Listing of word and element location records:
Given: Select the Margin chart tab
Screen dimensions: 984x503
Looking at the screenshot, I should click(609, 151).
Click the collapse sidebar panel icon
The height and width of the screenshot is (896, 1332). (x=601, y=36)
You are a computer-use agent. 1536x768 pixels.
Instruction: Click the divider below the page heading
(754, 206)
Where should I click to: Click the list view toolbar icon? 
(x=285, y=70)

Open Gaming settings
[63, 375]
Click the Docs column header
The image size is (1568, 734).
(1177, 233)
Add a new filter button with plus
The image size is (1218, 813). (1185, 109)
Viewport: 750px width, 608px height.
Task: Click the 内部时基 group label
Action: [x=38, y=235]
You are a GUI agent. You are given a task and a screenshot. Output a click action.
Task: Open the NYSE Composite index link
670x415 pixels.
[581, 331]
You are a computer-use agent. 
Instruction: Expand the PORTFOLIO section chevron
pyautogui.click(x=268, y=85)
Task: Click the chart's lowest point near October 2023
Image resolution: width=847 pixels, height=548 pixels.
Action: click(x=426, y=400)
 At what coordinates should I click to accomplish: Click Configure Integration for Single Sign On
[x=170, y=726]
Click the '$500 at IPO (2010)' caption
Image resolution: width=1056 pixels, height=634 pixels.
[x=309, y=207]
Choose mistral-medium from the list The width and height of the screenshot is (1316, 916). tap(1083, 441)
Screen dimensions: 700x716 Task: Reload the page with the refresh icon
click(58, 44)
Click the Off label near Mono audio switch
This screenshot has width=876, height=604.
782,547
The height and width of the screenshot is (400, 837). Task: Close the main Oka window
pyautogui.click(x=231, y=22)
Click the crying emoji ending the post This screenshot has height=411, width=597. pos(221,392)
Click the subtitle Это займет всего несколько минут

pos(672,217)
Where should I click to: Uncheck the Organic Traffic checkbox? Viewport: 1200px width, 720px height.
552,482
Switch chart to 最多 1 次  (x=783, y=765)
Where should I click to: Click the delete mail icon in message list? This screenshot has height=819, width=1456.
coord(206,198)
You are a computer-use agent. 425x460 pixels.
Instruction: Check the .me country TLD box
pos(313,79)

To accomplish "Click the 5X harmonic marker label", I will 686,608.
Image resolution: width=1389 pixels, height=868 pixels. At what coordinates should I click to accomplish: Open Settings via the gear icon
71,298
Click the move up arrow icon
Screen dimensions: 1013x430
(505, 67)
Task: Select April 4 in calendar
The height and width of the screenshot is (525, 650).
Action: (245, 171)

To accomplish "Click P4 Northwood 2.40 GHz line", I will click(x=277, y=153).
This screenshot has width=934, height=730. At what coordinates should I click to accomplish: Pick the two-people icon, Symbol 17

Exercise task
Count the lines in the listing above that contain the string "Open". Give only the number.

Answer below
3